_EXERCISE GOAL_
Set the data below down again, exactly, with every picture left out.

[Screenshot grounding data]
*****

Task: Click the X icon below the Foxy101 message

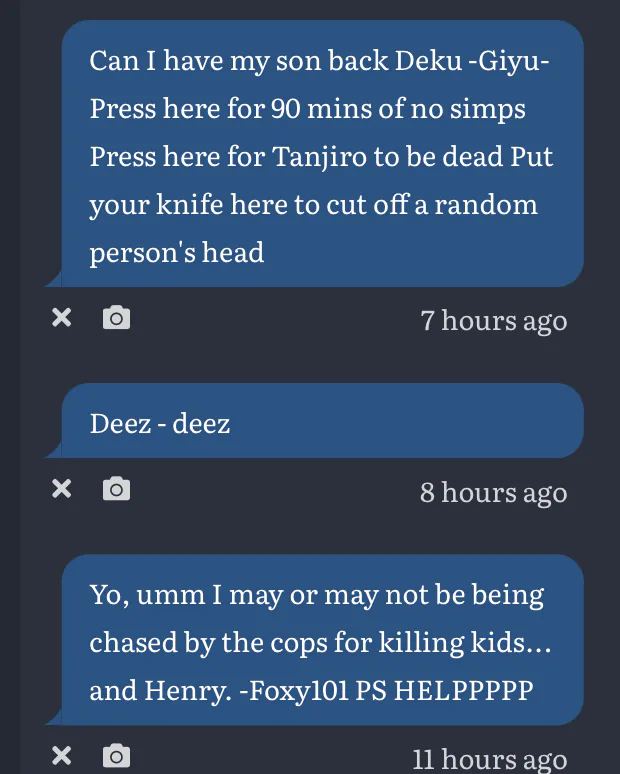Action: tap(62, 756)
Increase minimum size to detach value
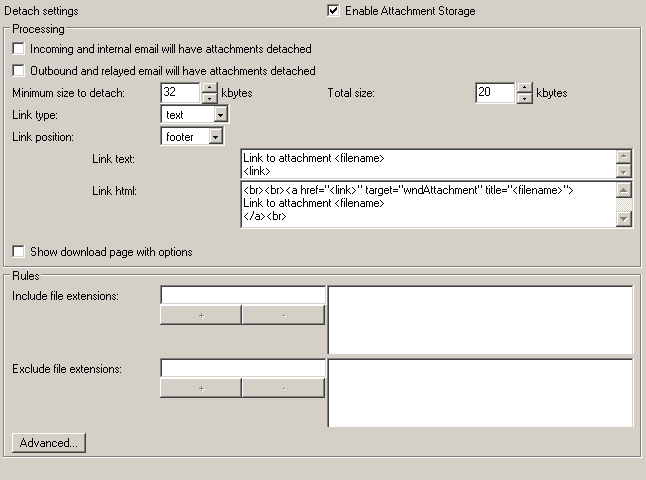Viewport: 646px width, 480px height. pos(209,88)
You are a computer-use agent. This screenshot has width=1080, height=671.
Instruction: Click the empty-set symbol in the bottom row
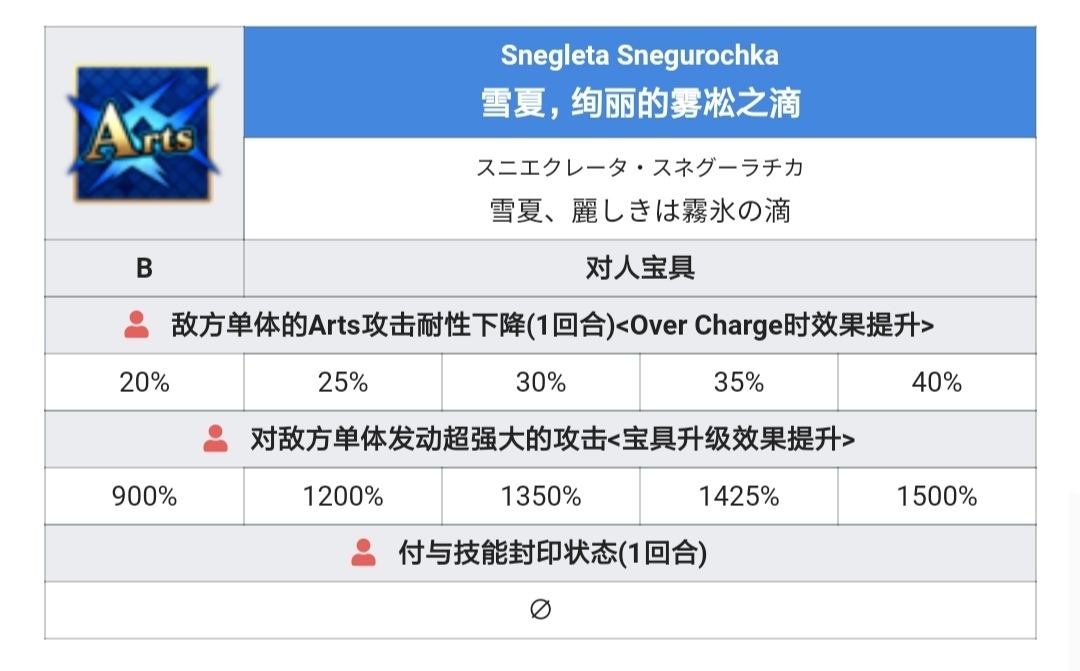click(x=540, y=609)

*****

_YOUR RESPONSE_
Task: Click the X icon below the Foxy101 message

Action: tap(62, 756)
Increase minimum size to detach value
Viewport: 646px width, 480px height. pos(209,88)
You are a computer-use agent. This screenshot has width=1080, height=671.
Instruction: Click the empty-set symbol in the bottom row
click(x=540, y=609)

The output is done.